* _DATA_:
--------------------------------------------------
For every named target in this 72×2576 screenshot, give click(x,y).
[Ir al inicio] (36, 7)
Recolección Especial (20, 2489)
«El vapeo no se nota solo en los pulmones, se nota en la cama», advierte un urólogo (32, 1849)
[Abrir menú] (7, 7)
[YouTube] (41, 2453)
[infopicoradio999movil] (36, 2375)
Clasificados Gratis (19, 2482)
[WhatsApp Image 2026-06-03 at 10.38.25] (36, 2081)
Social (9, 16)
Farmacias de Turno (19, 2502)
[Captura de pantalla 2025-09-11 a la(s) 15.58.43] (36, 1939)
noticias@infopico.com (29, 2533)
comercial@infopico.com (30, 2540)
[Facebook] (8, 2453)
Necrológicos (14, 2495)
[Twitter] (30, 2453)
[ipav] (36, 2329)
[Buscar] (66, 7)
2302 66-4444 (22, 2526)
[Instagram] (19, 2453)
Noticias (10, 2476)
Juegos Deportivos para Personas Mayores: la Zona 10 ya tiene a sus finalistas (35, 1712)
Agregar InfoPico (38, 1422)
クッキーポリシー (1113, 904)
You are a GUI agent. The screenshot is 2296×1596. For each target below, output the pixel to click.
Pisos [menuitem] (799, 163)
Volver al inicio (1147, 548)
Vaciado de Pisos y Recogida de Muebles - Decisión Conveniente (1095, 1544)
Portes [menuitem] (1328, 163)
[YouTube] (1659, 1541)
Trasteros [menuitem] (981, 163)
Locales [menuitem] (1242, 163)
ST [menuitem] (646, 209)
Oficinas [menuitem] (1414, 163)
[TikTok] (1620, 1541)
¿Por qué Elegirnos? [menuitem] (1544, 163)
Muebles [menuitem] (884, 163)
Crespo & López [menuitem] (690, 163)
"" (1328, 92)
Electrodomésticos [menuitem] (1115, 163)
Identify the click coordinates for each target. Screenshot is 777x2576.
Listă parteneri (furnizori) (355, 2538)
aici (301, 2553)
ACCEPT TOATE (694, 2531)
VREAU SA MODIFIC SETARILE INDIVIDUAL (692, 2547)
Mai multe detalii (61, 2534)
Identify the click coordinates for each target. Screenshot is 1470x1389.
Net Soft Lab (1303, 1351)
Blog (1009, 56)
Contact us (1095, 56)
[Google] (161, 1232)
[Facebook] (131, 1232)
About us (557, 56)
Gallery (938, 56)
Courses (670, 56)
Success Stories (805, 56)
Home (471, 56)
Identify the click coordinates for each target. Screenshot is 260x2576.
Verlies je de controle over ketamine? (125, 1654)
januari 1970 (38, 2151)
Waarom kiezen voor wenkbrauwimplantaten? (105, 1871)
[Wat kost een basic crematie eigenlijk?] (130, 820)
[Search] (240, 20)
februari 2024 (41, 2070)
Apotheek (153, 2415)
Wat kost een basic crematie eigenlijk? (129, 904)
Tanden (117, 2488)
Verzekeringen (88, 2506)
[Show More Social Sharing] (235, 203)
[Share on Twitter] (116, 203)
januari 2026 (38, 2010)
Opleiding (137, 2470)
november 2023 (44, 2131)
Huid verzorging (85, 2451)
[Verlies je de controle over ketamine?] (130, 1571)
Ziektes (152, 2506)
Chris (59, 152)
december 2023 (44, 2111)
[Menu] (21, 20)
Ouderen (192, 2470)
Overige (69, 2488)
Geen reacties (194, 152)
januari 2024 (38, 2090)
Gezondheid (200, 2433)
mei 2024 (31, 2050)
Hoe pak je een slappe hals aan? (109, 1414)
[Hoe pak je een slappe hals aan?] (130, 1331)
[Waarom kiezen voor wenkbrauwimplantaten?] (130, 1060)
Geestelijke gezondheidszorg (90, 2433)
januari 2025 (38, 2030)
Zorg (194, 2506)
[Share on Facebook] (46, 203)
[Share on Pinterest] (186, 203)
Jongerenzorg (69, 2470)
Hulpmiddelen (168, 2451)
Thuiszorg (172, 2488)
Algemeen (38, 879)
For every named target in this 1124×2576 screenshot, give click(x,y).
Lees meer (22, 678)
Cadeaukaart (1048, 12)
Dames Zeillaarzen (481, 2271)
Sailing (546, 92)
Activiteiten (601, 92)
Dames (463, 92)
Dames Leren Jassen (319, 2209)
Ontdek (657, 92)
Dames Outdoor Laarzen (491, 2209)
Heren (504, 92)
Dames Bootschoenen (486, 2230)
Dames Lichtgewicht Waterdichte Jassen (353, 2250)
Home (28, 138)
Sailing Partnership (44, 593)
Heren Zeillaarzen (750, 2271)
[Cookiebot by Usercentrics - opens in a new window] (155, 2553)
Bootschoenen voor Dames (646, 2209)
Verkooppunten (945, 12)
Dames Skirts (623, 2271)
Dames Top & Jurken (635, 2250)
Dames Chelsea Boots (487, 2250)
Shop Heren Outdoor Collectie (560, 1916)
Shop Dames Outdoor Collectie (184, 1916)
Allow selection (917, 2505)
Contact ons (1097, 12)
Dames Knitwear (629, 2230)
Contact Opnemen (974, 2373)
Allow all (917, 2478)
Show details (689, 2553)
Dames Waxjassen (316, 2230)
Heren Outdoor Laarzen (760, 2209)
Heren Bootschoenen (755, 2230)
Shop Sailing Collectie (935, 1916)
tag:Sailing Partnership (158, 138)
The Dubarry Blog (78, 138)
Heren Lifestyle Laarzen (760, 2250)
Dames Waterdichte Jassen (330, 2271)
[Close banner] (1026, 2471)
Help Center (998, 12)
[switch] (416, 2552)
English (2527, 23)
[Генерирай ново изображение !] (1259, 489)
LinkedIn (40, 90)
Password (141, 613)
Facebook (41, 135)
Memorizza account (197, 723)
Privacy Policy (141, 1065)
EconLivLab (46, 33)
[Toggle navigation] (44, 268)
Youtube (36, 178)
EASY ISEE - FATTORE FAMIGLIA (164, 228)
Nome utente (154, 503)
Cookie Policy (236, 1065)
--------------------------------------------------
* _WORK INSTRUCTION_: Working from the listing above, give it again word for word.

* _RESULT OF THE EXERCISE_:
For every named target in this 72×2576 screenshot, give click(x,y).
[Ir al inicio] (36, 7)
Recolección Especial (20, 2489)
«El vapeo no se nota solo en los pulmones, se nota en la cama», advierte un urólogo (32, 1849)
[Abrir menú] (7, 7)
[YouTube] (41, 2453)
[infopicoradio999movil] (36, 2375)
Clasificados Gratis (19, 2482)
[WhatsApp Image 2026-06-03 at 10.38.25] (36, 2081)
Social (9, 16)
Farmacias de Turno (19, 2502)
[Captura de pantalla 2025-09-11 a la(s) 15.58.43] (36, 1939)
noticias@infopico.com (29, 2533)
comercial@infopico.com (30, 2540)
[Facebook] (8, 2453)
Necrológicos (14, 2495)
[Twitter] (30, 2453)
[ipav] (36, 2329)
[Buscar] (66, 7)
2302 66-4444 (22, 2526)
[Instagram] (19, 2453)
Noticias (10, 2476)
Juegos Deportivos para Personas Mayores: la Zona 10 ya tiene a sus finalistas (35, 1712)
Agregar InfoPico (38, 1422)
クッキーポリシー (1113, 904)
You are a GUI agent. The screenshot is 2296×1596. For each target below, output the pixel to click.
Pisos [menuitem] (799, 163)
Volver al inicio (1147, 548)
Vaciado de Pisos y Recogida de Muebles - Decisión Conveniente (1095, 1544)
Portes [menuitem] (1328, 163)
[YouTube] (1659, 1541)
Trasteros [menuitem] (981, 163)
Locales [menuitem] (1242, 163)
ST [menuitem] (646, 209)
Oficinas [menuitem] (1414, 163)
[TikTok] (1620, 1541)
¿Por qué Elegirnos? [menuitem] (1544, 163)
Muebles [menuitem] (884, 163)
Crespo & López [menuitem] (690, 163)
"" (1328, 92)
Electrodomésticos [menuitem] (1115, 163)
Identify the click coordinates for each target. Screenshot is 777x2576.
Listă parteneri (furnizori) (355, 2538)
aici (301, 2553)
ACCEPT TOATE (694, 2531)
VREAU SA MODIFIC SETARILE INDIVIDUAL (692, 2547)
Mai multe detalii (61, 2534)
Identify the click coordinates for each target. Screenshot is 1470x1389.
Net Soft Lab (1303, 1351)
Blog (1009, 56)
Contact us (1095, 56)
[Google] (161, 1232)
[Facebook] (131, 1232)
About us (557, 56)
Gallery (938, 56)
Courses (670, 56)
Success Stories (805, 56)
Home (471, 56)
Identify the click coordinates for each target. Screenshot is 260x2576.
Verlies je de controle over ketamine? (125, 1654)
januari 1970 (38, 2151)
Waarom kiezen voor wenkbrauwimplantaten? (105, 1871)
[Wat kost een basic crematie eigenlijk?] (130, 820)
[Search] (240, 20)
februari 2024 (41, 2070)
Apotheek (153, 2415)
Wat kost een basic crematie eigenlijk? (129, 904)
Tanden (117, 2488)
Verzekeringen (88, 2506)
[Show More Social Sharing] (235, 203)
[Share on Twitter] (116, 203)
januari 2026 (38, 2010)
Opleiding (137, 2470)
november 2023 (44, 2131)
Huid verzorging (85, 2451)
[Verlies je de controle over ketamine?] (130, 1571)
Ziektes (152, 2506)
Chris (59, 152)
december 2023 (44, 2111)
[Menu] (21, 20)
Ouderen (192, 2470)
Overige (69, 2488)
Geen reacties (194, 152)
januari 2024 (38, 2090)
Gezondheid (200, 2433)
mei 2024 (31, 2050)
Hoe pak je een slappe hals aan? (109, 1414)
[Hoe pak je een slappe hals aan?] (130, 1331)
[Waarom kiezen voor wenkbrauwimplantaten?] (130, 1060)
Geestelijke gezondheidszorg (90, 2433)
januari 2025 (38, 2030)
Zorg (194, 2506)
[Share on Facebook] (46, 203)
[Share on Pinterest] (186, 203)
Jongerenzorg (69, 2470)
Hulpmiddelen (168, 2451)
Thuiszorg (172, 2488)
Algemeen (38, 879)
For every named target in this 1124×2576 screenshot, give click(x,y).
Lees meer (22, 678)
Cadeaukaart (1048, 12)
Dames Zeillaarzen (481, 2271)
Sailing (546, 92)
Activiteiten (601, 92)
Dames (463, 92)
Dames Leren Jassen (319, 2209)
Ontdek (657, 92)
Dames Outdoor Laarzen (491, 2209)
Heren (504, 92)
Dames Bootschoenen (486, 2230)
Dames Lichtgewicht Waterdichte Jassen (353, 2250)
Home (28, 138)
Sailing Partnership (44, 593)
Heren Zeillaarzen (750, 2271)
[Cookiebot by Usercentrics - opens in a new window] (155, 2553)
Bootschoenen voor Dames (646, 2209)
Verkooppunten (945, 12)
Dames Skirts (623, 2271)
Dames Top & Jurken (635, 2250)
Dames Chelsea Boots (487, 2250)
Shop Heren Outdoor Collectie (560, 1916)
Shop Dames Outdoor Collectie (184, 1916)
Allow selection (917, 2505)
Contact ons (1097, 12)
Dames Knitwear (629, 2230)
Contact Opnemen (974, 2373)
Allow all (917, 2478)
Show details (689, 2553)
Dames Waxjassen (316, 2230)
Heren Outdoor Laarzen (760, 2209)
Heren Bootschoenen (755, 2230)
Shop Sailing Collectie (935, 1916)
tag:Sailing Partnership (158, 138)
The Dubarry Blog (78, 138)
Heren Lifestyle Laarzen (760, 2250)
Dames Waterdichte Jassen (330, 2271)
[Close banner] (1026, 2471)
Help Center (998, 12)
[switch] (416, 2552)
English (2527, 23)
[Генерирай ново изображение !] (1259, 489)
LinkedIn (40, 90)
Password (141, 613)
Facebook (41, 135)
Memorizza account (197, 723)
Privacy Policy (141, 1065)
EconLivLab (46, 33)
[Toggle navigation] (44, 268)
Youtube (36, 178)
EASY ISEE - FATTORE FAMIGLIA (164, 228)
Nome utente (154, 503)
Cookie Policy (236, 1065)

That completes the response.